Published October 20, 2010
It’s time again to talk about the important book with the boring name — The Beige Book.
Basically, the Federal Reserve interviews a whole bunch of companies and compiles a Zagat-style guide to the economy eight times a year. The last book, released in September, was mostly optimistic about New England.
This time around, the Fed reports “more of the same” — nothing to write home about, but not bad. The report released this afternoon does say economic activity in Boston is stronger than at this time last year.
You can pluck out the key details from the opening paragraph:
- “Retailers cite somewhat more positive results than they did six weeks ago.”
- “Manufacturers report continued growth, although some at a slower pace recently than in the first half of the year.”
- “Commercial real estate markets remain in the doldrums.”

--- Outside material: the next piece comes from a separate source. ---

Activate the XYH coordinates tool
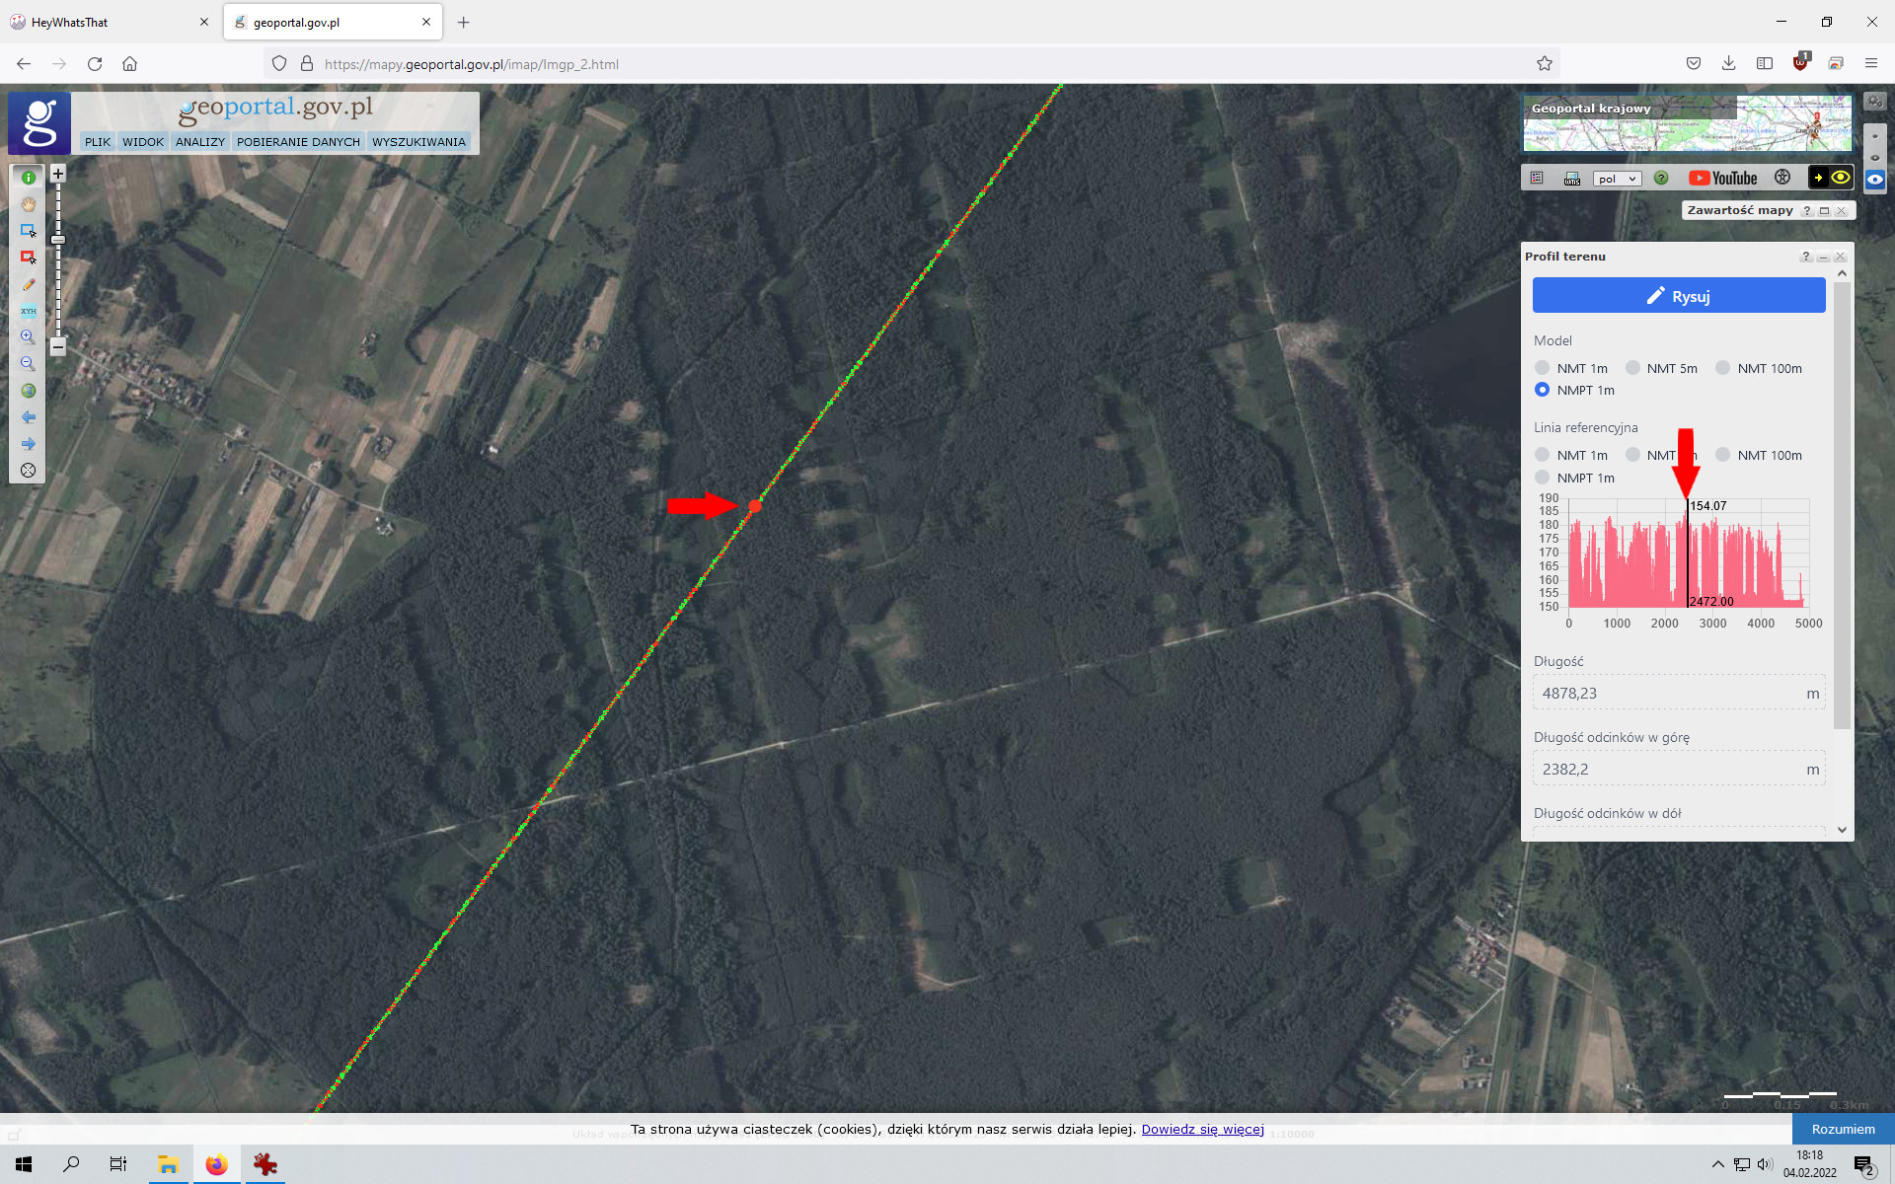This screenshot has width=1895, height=1184. pyautogui.click(x=29, y=311)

- “Sales of residential properties remain below year-earlier levels.”
- “Hiring among retail, manufacturing, and consulting firms remains limited.”

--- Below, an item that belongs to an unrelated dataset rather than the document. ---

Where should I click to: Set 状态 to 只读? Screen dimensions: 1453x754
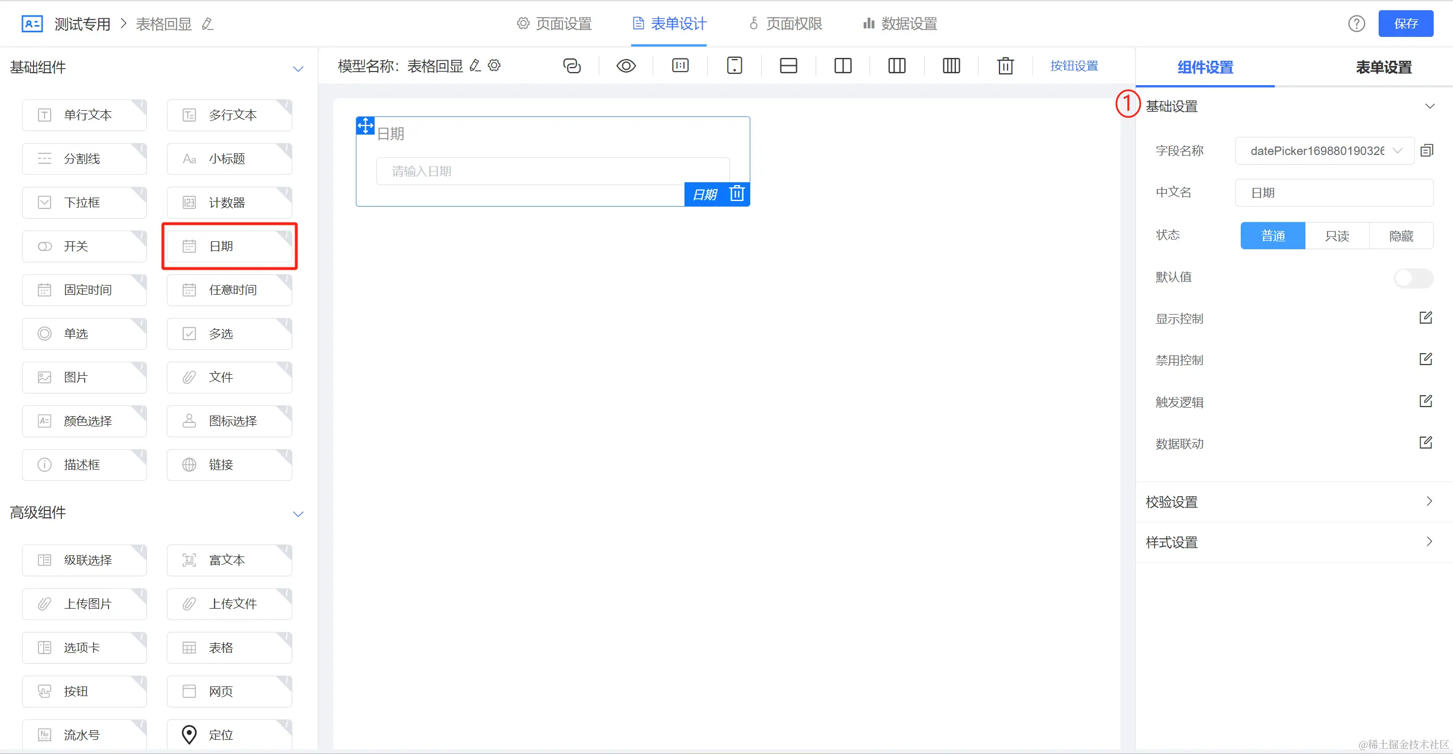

The survey said seven of the Fed’s 12 regions reported moderate economic improvement — an improvement since last month, when Cleveland was the only other growth region, besides New England.
WBUR’s Curt Nickisch tells me that nationwide momentum could give Massachusetts a lift. Why? Boston exports a lot of goods and services to other states. We need to see strong recovery in those other states to keep the orders rolling in.
In other words, a rising tide lifts all boats.
Update: I’m so sick of the piddling little Beige Book graphic that I have designed my own logo, which is featured above.